:: RECORDS FOR THE TASK ::
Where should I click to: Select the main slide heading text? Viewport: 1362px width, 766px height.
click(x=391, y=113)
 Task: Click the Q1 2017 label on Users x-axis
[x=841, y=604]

...

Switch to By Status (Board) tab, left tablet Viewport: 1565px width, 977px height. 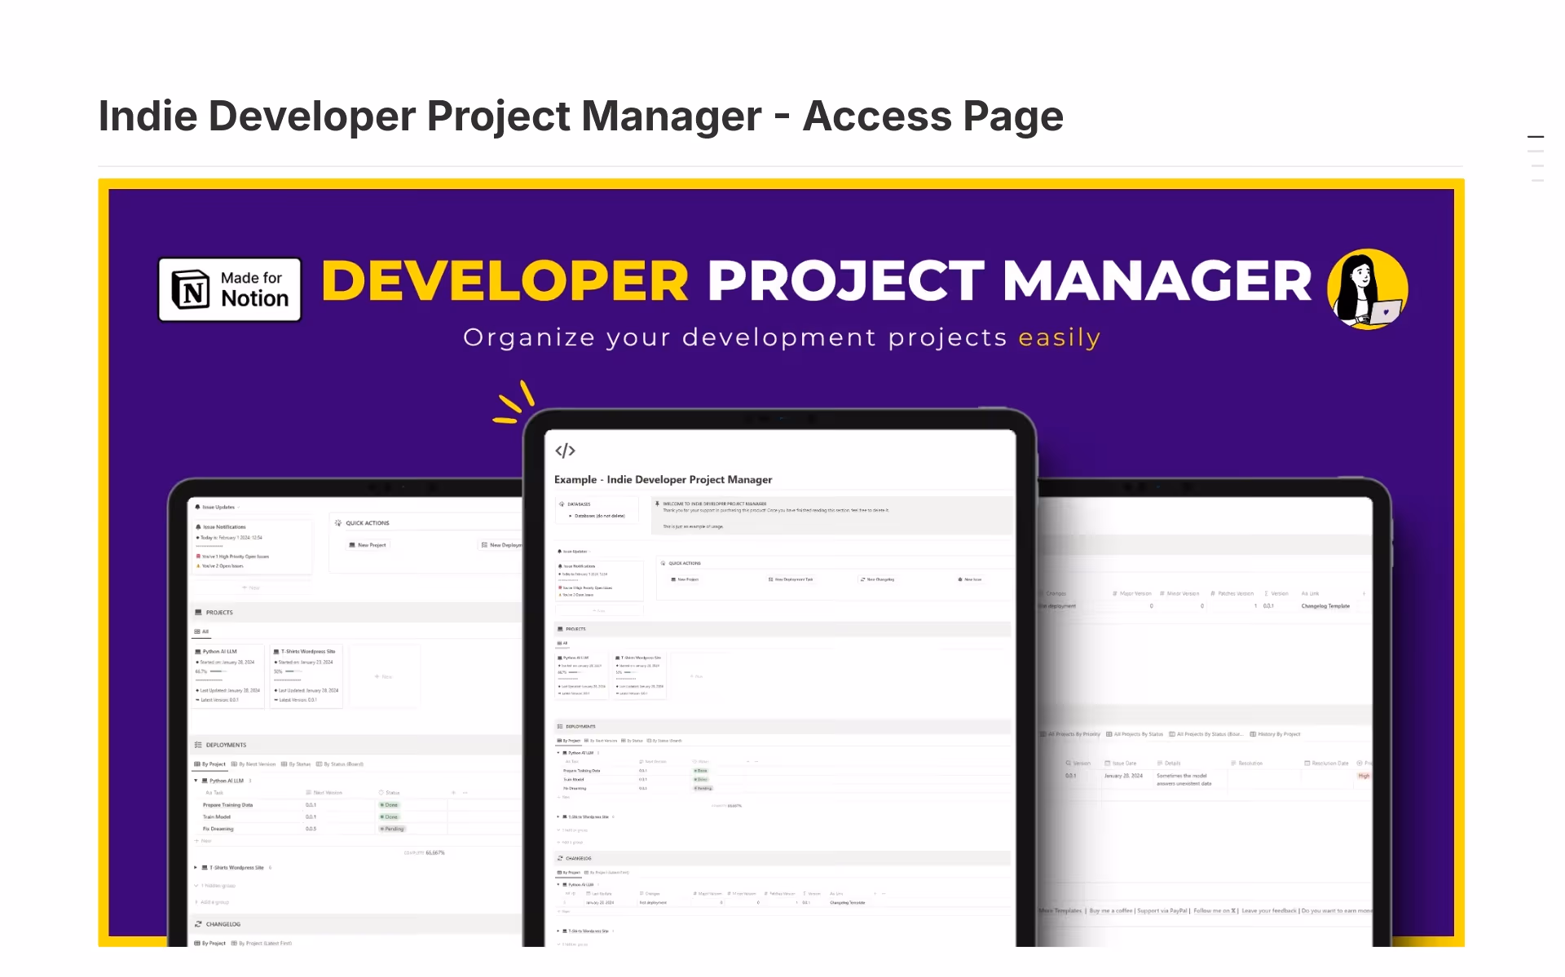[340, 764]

--

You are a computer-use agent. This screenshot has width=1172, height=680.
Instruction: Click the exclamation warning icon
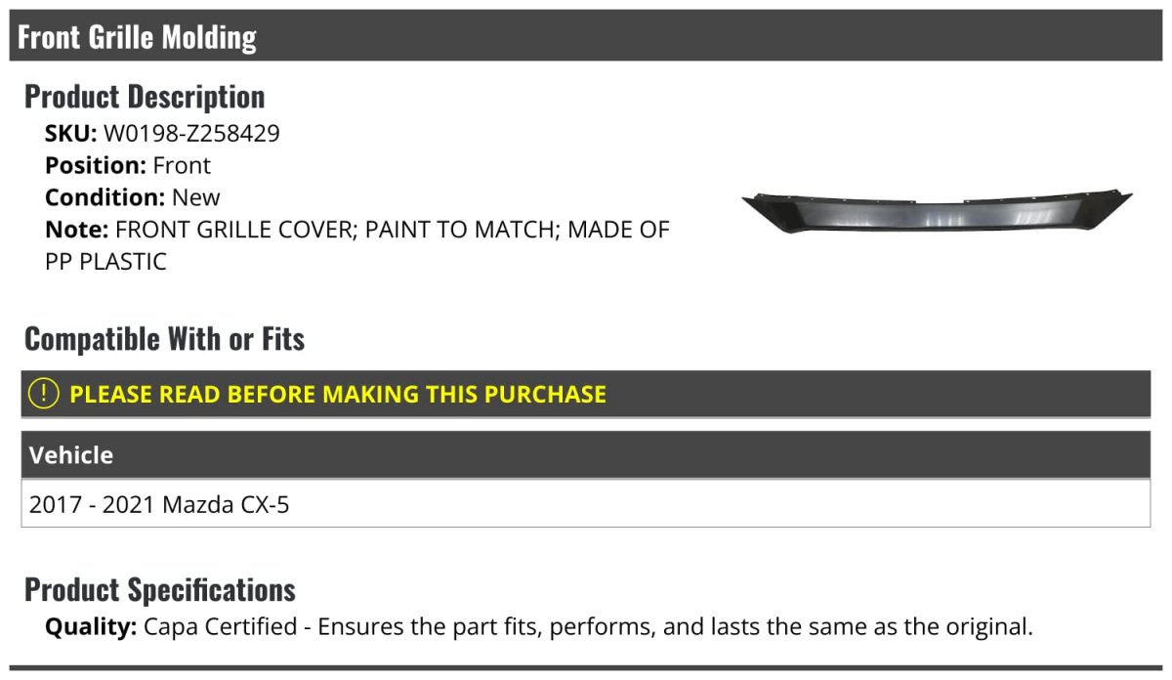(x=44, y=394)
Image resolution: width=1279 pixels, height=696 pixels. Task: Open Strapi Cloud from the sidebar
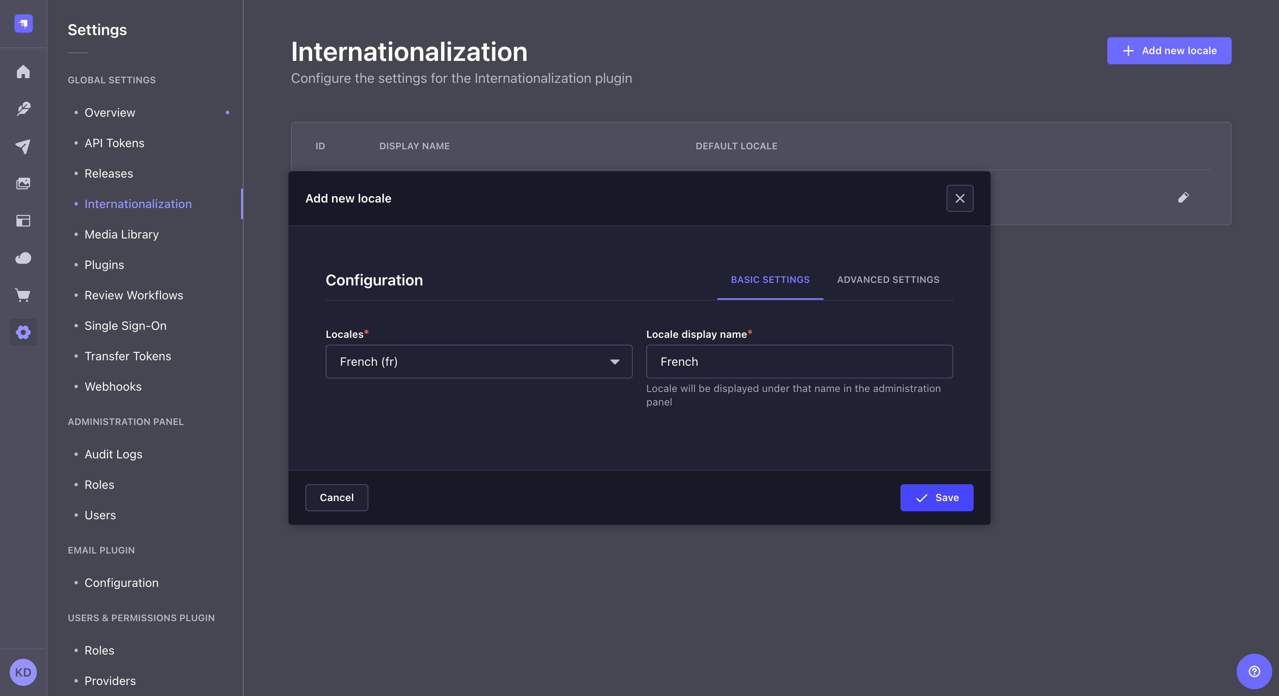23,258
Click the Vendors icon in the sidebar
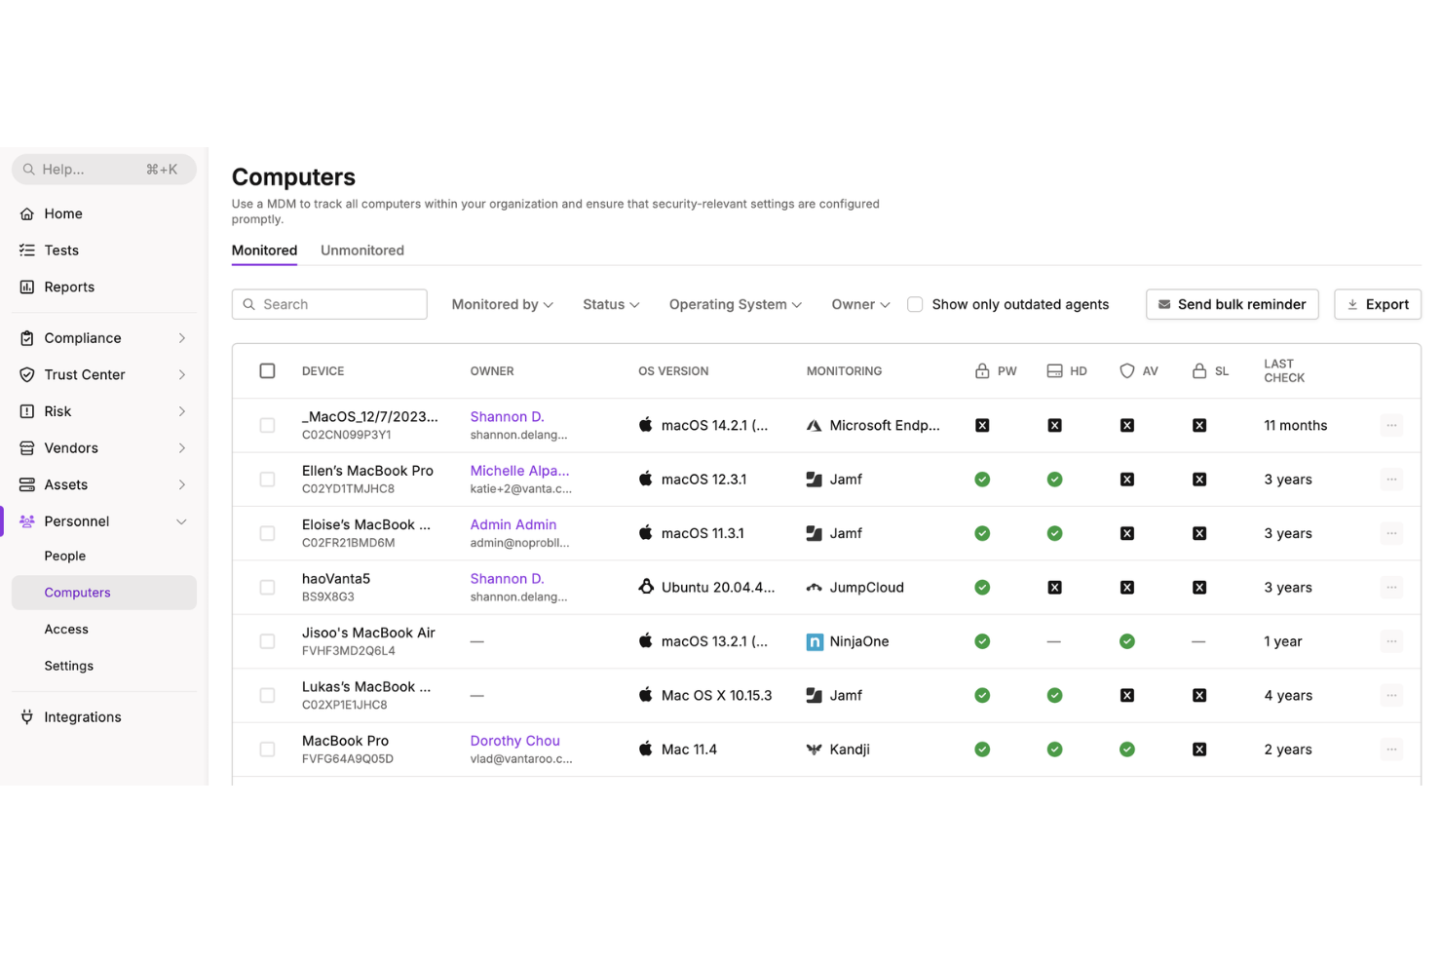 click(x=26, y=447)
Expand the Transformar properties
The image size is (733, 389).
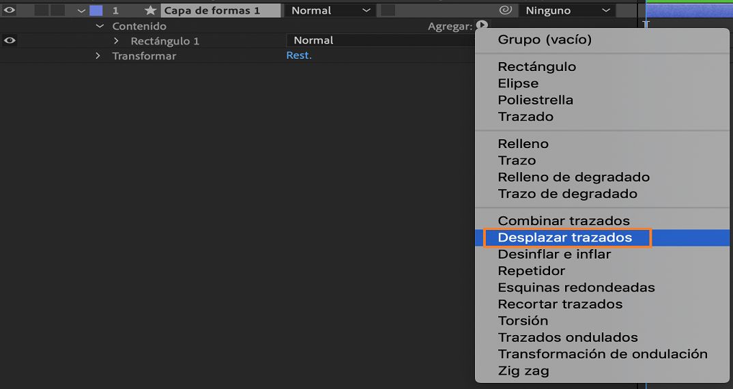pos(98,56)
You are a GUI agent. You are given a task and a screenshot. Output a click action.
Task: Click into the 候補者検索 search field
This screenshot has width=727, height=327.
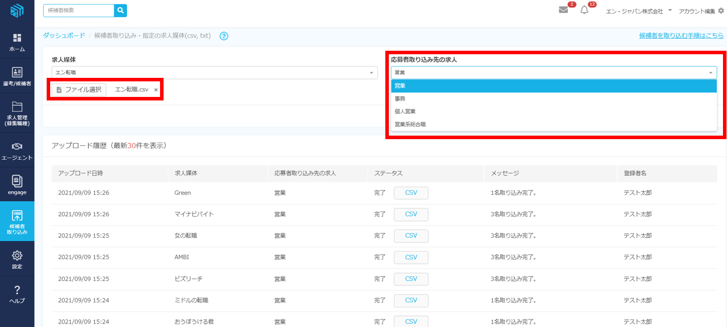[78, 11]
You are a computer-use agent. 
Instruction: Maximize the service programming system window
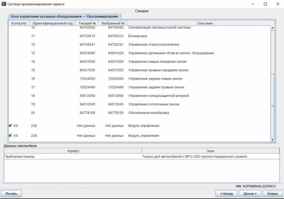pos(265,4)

:: REQUIRED WORK ::
Can you copy out, word for word, the lines of the items above, starting at the line containing "Where should I" and ending at the line containing "[x=841, y=604]"?

:: COMPLETED EXERCISE ::
Where should I click to: Select the main slide heading text? Viewport: 1362px width, 766px height.
click(x=391, y=113)
 Task: Click the Q1 2017 label on Users x-axis
[x=841, y=604]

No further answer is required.